TASK PROMPT: The entries that follow include a run beginning at the line with "You are a computer-use agent." and ending at the line with "Instruction: Click the"; restate that run word for word and leave the rest out.

DATASET:
- Opening Delimiter -

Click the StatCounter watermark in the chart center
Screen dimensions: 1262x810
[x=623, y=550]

- Closing Delimiter -
- Opening Delimiter -

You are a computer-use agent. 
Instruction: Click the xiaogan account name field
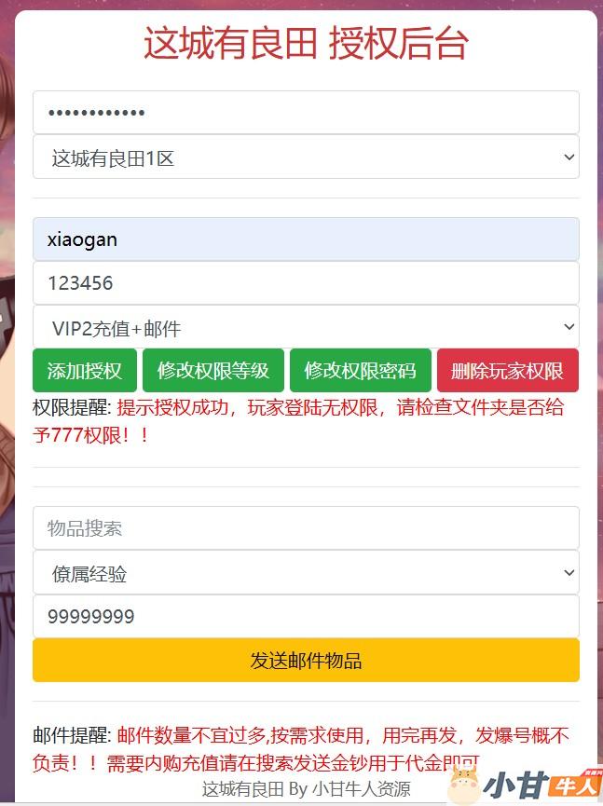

- Closing Delimiter -

OUTPUT:
You are a computer-use agent. 
Instruction: Click the xiaogan account name field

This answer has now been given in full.